Your answer is to be the exact text of the lines from the one containing "Viewport: 375px width, 1031px height." through the final line of the entries, restated in full, with pictures omitted.

### EXCERPTED DATA
-- Opening Marker --
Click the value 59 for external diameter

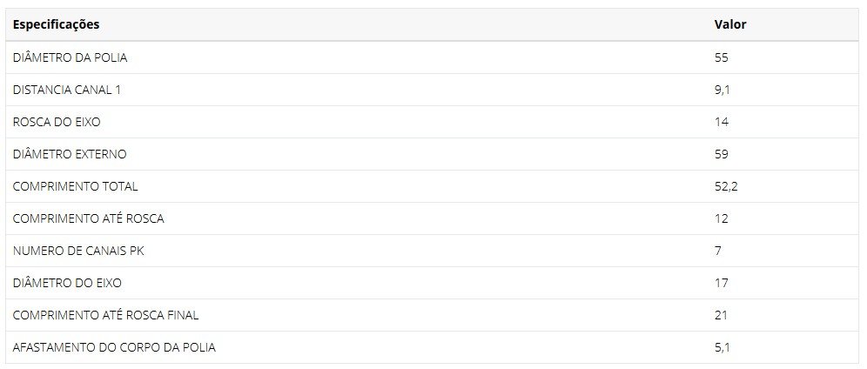721,154
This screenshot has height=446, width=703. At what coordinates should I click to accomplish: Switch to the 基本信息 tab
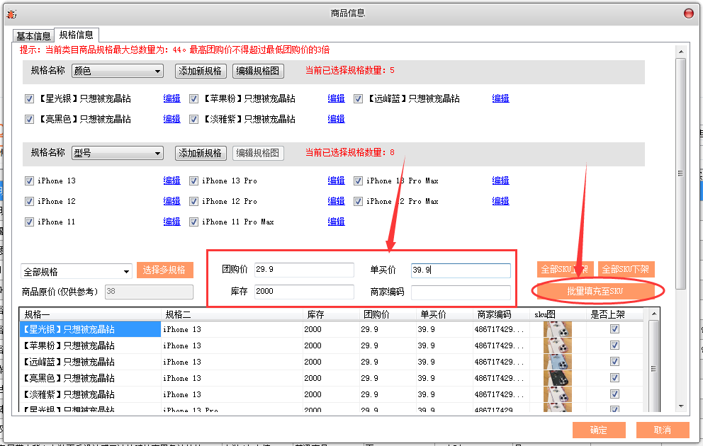point(33,36)
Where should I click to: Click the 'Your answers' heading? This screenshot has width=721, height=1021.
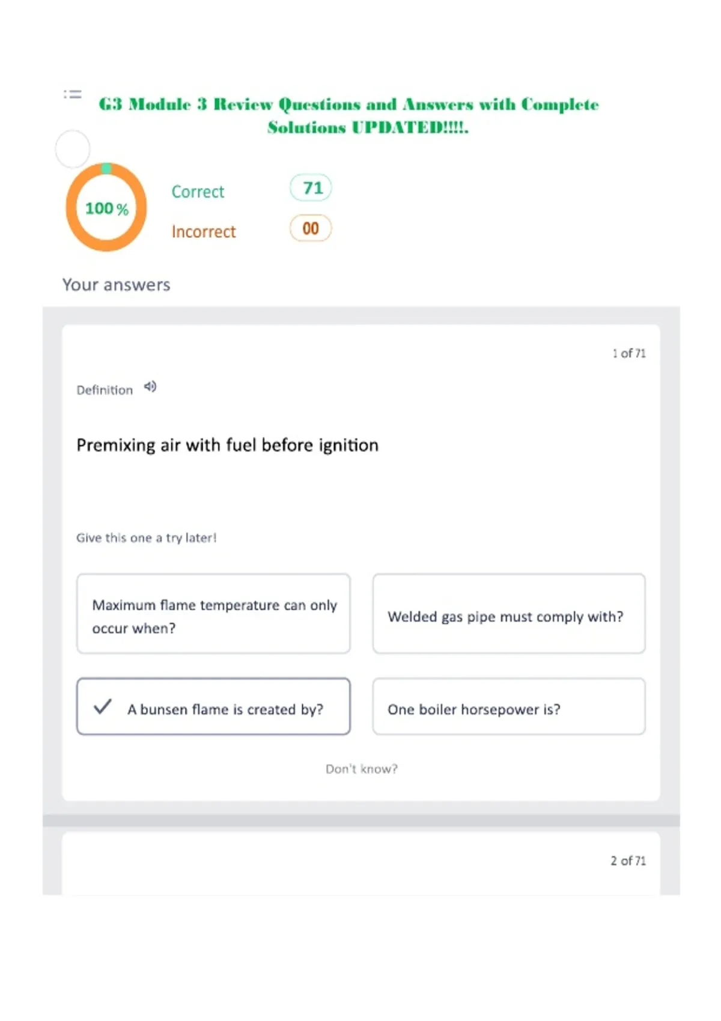coord(117,285)
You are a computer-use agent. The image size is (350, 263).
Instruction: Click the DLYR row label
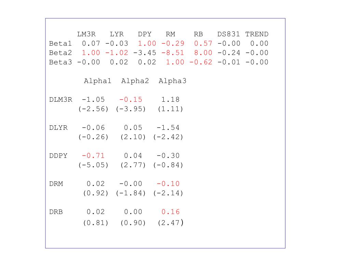pyautogui.click(x=58, y=128)
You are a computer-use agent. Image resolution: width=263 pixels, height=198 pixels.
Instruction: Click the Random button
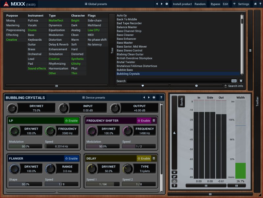[200, 4]

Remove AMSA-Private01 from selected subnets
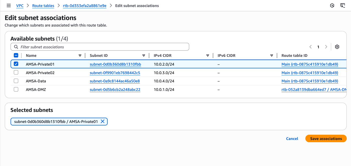[x=102, y=121]
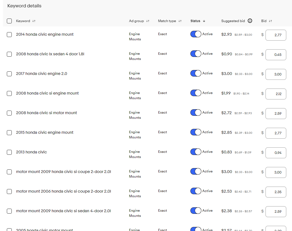Screen dimensions: 292x231
Task: Disable the 2017 honda civic engine 2.0 keyword
Action: tap(196, 73)
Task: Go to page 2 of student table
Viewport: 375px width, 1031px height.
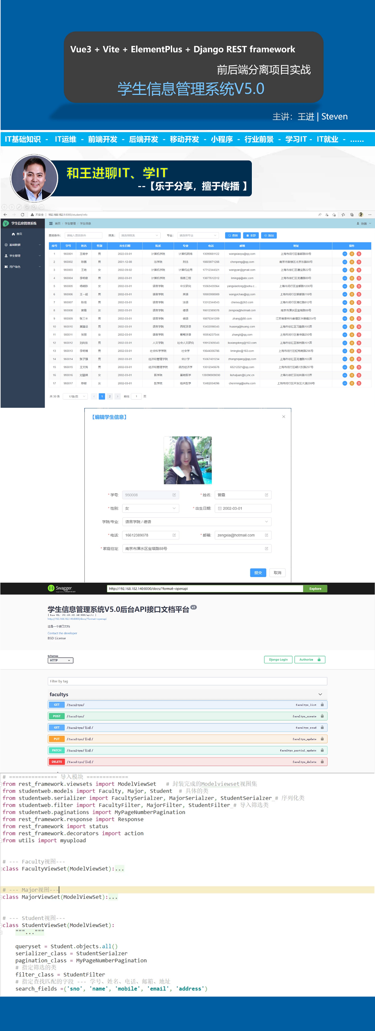Action: [110, 396]
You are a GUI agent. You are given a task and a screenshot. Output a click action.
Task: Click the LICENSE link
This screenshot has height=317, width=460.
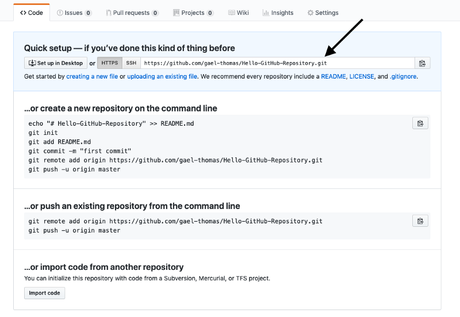[x=361, y=76]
-- Closing Marker --
### ANSWER SPACE
Viewport: 375px width, 1031px height.
Action: [110, 396]
You are a GUI agent. You are given a task and a screenshot. Output a click action.
Task: Click the LICENSE link
This screenshot has height=317, width=460.
[x=361, y=76]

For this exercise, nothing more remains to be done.